Population growth to drive U.S. cities’ future energy use
Residential and commercial buildings are responsible for 39% of national energy consumption and 28% of U.S. greenhouse gas emissions. Hotter days and larger populations are leading to increasing demand for air conditioning—a new study published in Nature Communications found that for each degree Celsius of climate warming, the total energy used per square foot of building will increase on average by 14% for cooling, and decrease by 10% for heating. When averaged over all 277 urban areas considered in the study, climate change and power sector decarbonization are expected to lead to average net decreases in buildings’ energy use, while projected population growth will lead to increases between 7% and 52%, depending on the warming scenario.
Most populous countries have worst air pollution
A report by the University of Chicago found that particulate pollution (PM2.5) is shortening people’s lives by an average of 2.3 years globally. India alone—now the world’s most populous country—is responsible for around 59% of the global increase in air pollution since 2013. The six worst affected countries account for as much as three-quarters of the global health burden in terms of total life years lost. In descending order of pollution level, these are Bangladesh, India, Pakistan, China, Nigeria, and Indonesia, which are all among the world’s eight most populous nations. In Bangladesh, citizens are losing on average 6.8 years of life due to unhealthy air.
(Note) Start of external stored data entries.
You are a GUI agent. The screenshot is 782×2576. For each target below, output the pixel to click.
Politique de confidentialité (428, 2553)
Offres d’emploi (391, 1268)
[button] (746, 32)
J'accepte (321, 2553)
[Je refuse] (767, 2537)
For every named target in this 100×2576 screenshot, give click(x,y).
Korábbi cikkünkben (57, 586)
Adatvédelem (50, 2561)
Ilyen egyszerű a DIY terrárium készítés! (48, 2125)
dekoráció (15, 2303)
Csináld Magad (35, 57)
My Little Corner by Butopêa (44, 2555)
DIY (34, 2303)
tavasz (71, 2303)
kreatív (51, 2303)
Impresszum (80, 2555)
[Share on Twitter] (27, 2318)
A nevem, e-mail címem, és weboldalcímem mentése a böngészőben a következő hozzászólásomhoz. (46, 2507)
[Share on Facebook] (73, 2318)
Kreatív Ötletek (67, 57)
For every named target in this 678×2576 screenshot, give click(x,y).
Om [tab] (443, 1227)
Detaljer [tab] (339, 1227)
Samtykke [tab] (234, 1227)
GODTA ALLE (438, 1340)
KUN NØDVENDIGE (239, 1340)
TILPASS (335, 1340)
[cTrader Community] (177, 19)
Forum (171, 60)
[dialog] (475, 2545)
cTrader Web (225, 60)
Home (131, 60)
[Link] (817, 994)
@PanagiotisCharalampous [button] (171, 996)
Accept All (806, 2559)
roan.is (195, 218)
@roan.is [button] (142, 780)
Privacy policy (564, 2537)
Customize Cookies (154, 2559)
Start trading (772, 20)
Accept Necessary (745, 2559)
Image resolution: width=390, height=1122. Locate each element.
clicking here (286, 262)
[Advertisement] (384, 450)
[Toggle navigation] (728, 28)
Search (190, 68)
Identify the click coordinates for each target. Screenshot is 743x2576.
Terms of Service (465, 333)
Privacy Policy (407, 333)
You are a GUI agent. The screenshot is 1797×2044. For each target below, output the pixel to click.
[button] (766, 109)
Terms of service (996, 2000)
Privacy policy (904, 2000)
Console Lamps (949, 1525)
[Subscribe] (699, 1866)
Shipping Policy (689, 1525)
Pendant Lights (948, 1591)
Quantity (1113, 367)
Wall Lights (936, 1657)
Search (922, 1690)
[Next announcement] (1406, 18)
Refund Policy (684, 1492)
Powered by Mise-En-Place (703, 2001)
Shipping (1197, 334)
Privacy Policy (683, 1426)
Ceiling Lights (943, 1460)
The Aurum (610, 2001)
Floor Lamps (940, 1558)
21 endangered U.S. species declared extinct
In October, the U.S. Fish and Wildlife Service removed 21 species previously found in the U.S. and its territories from the Endangered Species Act, after finding the available data indicate they are most likely extinct. The newly extinct species include a Guam bat, 10 birds (including eight from Hawaii), two fish (from Texas and Ohio), as well as nine southeastern mussels. The causes of these extinctions include habitat loss, overexploitation, invasive species, and pollution. Altogether, an estimated 650 U.S. species are thought to have been lost so far.